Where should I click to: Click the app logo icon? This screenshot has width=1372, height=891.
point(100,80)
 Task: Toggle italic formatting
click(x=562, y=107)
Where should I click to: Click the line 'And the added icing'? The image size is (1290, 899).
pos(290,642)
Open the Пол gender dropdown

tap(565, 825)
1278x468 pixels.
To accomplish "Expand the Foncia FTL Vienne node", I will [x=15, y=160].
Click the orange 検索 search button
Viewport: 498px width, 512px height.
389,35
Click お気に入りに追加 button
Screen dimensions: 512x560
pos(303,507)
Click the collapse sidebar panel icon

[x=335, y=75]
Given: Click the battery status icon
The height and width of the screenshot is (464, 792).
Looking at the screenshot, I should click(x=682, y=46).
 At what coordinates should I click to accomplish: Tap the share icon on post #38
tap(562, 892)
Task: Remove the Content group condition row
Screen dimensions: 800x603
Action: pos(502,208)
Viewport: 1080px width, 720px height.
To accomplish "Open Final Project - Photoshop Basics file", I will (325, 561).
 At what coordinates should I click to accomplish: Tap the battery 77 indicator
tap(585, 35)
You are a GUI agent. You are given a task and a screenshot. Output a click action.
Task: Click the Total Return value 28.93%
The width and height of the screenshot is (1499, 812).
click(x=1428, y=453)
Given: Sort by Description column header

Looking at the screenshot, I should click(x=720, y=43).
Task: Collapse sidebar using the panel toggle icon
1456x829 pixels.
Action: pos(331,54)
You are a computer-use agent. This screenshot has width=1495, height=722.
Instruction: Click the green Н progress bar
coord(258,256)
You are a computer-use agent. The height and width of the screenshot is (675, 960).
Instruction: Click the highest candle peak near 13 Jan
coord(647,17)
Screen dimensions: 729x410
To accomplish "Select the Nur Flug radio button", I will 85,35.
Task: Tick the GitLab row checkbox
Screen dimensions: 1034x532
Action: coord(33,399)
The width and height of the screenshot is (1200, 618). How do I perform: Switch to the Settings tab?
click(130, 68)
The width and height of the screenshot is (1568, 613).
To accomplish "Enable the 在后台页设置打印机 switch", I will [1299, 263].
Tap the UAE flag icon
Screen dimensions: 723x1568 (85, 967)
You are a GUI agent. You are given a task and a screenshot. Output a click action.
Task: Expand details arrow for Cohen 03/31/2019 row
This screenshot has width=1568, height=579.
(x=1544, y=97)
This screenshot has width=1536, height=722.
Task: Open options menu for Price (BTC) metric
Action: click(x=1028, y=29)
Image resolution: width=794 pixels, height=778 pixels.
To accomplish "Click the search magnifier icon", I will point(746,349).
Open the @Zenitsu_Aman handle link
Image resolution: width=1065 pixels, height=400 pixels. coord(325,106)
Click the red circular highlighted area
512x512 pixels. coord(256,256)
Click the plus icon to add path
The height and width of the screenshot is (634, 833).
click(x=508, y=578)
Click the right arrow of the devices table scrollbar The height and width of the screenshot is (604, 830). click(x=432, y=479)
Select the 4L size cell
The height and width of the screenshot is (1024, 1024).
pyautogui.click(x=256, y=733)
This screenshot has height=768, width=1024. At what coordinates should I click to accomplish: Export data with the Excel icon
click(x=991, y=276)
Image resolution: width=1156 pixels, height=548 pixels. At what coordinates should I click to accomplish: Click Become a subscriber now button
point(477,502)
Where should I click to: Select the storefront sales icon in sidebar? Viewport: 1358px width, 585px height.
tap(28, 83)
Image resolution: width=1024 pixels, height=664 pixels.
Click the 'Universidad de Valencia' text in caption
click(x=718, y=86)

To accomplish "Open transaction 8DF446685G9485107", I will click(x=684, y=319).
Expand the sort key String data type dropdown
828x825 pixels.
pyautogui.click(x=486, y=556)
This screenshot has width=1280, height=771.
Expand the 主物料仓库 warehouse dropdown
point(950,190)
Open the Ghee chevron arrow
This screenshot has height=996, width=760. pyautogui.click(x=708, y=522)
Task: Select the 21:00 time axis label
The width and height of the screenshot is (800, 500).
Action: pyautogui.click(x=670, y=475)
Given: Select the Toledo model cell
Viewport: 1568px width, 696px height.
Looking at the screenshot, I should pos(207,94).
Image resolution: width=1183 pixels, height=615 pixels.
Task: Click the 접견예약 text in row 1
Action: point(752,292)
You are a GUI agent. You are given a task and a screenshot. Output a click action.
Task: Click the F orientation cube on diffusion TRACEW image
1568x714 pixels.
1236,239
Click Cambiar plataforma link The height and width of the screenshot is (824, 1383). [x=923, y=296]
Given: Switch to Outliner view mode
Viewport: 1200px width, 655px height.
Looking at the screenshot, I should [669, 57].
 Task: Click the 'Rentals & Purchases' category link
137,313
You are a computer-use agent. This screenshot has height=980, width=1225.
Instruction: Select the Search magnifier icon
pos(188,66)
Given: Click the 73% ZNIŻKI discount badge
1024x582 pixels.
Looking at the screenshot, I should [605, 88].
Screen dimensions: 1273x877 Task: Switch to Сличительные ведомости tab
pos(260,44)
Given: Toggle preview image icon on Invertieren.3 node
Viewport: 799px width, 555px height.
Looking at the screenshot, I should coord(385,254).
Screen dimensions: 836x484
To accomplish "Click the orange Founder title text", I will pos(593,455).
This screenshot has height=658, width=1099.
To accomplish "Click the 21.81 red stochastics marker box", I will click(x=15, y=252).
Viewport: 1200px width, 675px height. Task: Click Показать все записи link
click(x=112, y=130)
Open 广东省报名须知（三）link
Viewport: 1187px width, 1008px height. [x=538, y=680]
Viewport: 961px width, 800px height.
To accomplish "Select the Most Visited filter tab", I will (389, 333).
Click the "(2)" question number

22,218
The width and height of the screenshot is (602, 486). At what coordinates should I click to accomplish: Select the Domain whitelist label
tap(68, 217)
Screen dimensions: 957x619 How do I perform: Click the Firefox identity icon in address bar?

REQUIRED ACTION » Word for word, retype all of the entries above.

OUTPUT BELOW »
Where should I click to: Click the app logo icon? This screenshot has width=1372, height=891.
point(100,80)
 Task: Toggle italic formatting
click(x=562, y=107)
Where should I click to: Click the line 'And the added icing'? The image size is (1290, 899).
pos(290,642)
Open the Пол gender dropdown

tap(565, 825)
1278x468 pixels.
To accomplish "Expand the Foncia FTL Vienne node", I will [x=15, y=160].
Click the orange 検索 search button
Viewport: 498px width, 512px height.
389,35
Click お気に入りに追加 button
Screen dimensions: 512x560
pos(303,507)
Click the collapse sidebar panel icon

[x=335, y=75]
Given: Click the battery status icon
The height and width of the screenshot is (464, 792).
Looking at the screenshot, I should click(x=682, y=46).
 At what coordinates should I click to accomplish: Tap the share icon on post #38
tap(562, 892)
Task: Remove the Content group condition row
Screen dimensions: 800x603
Action: pos(502,208)
Viewport: 1080px width, 720px height.
To accomplish "Open Final Project - Photoshop Basics file", I will (325, 561).
 At what coordinates should I click to accomplish: Tap the battery 77 indicator
tap(585, 35)
You are a GUI agent. You are given a task and a screenshot. Output a click action.
Task: Click the Total Return value 28.93%
The width and height of the screenshot is (1499, 812).
click(x=1428, y=453)
Given: Sort by Description column header

Looking at the screenshot, I should click(x=720, y=43).
Task: Collapse sidebar using the panel toggle icon
1456x829 pixels.
Action: pos(331,54)
You are a computer-use agent. This screenshot has width=1495, height=722.
Instruction: Click the green Н progress bar
coord(258,256)
You are a computer-use agent. The height and width of the screenshot is (675, 960).
Instruction: Click the highest candle peak near 13 Jan
coord(647,17)
Screen dimensions: 729x410
To accomplish "Select the Nur Flug radio button", I will 85,35.
Task: Tick the GitLab row checkbox
Screen dimensions: 1034x532
Action: coord(33,399)
The width and height of the screenshot is (1200, 618). How do I perform: Switch to the Settings tab?
click(130, 68)
The width and height of the screenshot is (1568, 613).
To accomplish "Enable the 在后台页设置打印机 switch", I will [1299, 263].
Tap the UAE flag icon
Screen dimensions: 723x1568 (85, 967)
You are a GUI agent. You are given a task and a screenshot. Output a click action.
Task: Expand details arrow for Cohen 03/31/2019 row
This screenshot has width=1568, height=579.
(x=1544, y=97)
This screenshot has width=1536, height=722.
Task: Open options menu for Price (BTC) metric
Action: click(x=1028, y=29)
Image resolution: width=794 pixels, height=778 pixels.
To accomplish "Click the search magnifier icon", I will point(746,349).
Open the @Zenitsu_Aman handle link
Image resolution: width=1065 pixels, height=400 pixels. coord(325,106)
Click the red circular highlighted area
512x512 pixels. coord(256,256)
Click the plus icon to add path
The height and width of the screenshot is (634, 833).
click(x=508, y=578)
Click the right arrow of the devices table scrollbar The height and width of the screenshot is (604, 830). click(x=432, y=479)
Select the 4L size cell
The height and width of the screenshot is (1024, 1024).
pyautogui.click(x=256, y=733)
This screenshot has height=768, width=1024. At what coordinates should I click to accomplish: Export data with the Excel icon
click(x=991, y=276)
Image resolution: width=1156 pixels, height=548 pixels. At what coordinates should I click to accomplish: Click Become a subscriber now button
point(477,502)
Where should I click to: Select the storefront sales icon in sidebar? Viewport: 1358px width, 585px height.
tap(28, 83)
Image resolution: width=1024 pixels, height=664 pixels.
Click the 'Universidad de Valencia' text in caption
click(x=718, y=86)

To accomplish "Open transaction 8DF446685G9485107", I will click(x=684, y=319).
Expand the sort key String data type dropdown
828x825 pixels.
pyautogui.click(x=486, y=556)
This screenshot has width=1280, height=771.
Expand the 主物料仓库 warehouse dropdown
point(950,190)
Open the Ghee chevron arrow
This screenshot has height=996, width=760. pyautogui.click(x=708, y=522)
Task: Select the 21:00 time axis label
The width and height of the screenshot is (800, 500).
Action: pyautogui.click(x=670, y=475)
Given: Select the Toledo model cell
Viewport: 1568px width, 696px height.
Looking at the screenshot, I should pos(207,94).
Image resolution: width=1183 pixels, height=615 pixels.
Task: Click the 접견예약 text in row 1
Action: point(752,292)
You are a GUI agent. You are given a task and a screenshot. Output a click action.
Task: Click the F orientation cube on diffusion TRACEW image
1568x714 pixels.
1236,239
Click Cambiar plataforma link The height and width of the screenshot is (824, 1383). [x=923, y=296]
Given: Switch to Outliner view mode
Viewport: 1200px width, 655px height.
Looking at the screenshot, I should [669, 57].
 Task: Click the 'Rentals & Purchases' category link
137,313
You are a computer-use agent. This screenshot has height=980, width=1225.
Instruction: Select the Search magnifier icon
pos(188,66)
Given: Click the 73% ZNIŻKI discount badge
1024x582 pixels.
Looking at the screenshot, I should [605, 88].
Screen dimensions: 1273x877 Task: Switch to Сличительные ведомости tab
pos(260,44)
Given: Toggle preview image icon on Invertieren.3 node
Viewport: 799px width, 555px height.
Looking at the screenshot, I should coord(385,254).
Screen dimensions: 836x484
To accomplish "Click the orange Founder title text", I will pos(593,455).
This screenshot has height=658, width=1099.
To accomplish "Click the 21.81 red stochastics marker box", I will click(x=15, y=252).
Viewport: 1200px width, 675px height. Task: Click Показать все записи link
click(x=112, y=130)
Open 广东省报名须知（三）link
Viewport: 1187px width, 1008px height. [x=538, y=680]
Viewport: 961px width, 800px height.
To accomplish "Select the Most Visited filter tab", I will (389, 333).
Click the "(2)" question number

22,218
The width and height of the screenshot is (602, 486). At what coordinates should I click to accomplish: Select the Domain whitelist label
tap(68, 217)
Screen dimensions: 957x619 How do I perform: Click the Firefox identity icon in address bar?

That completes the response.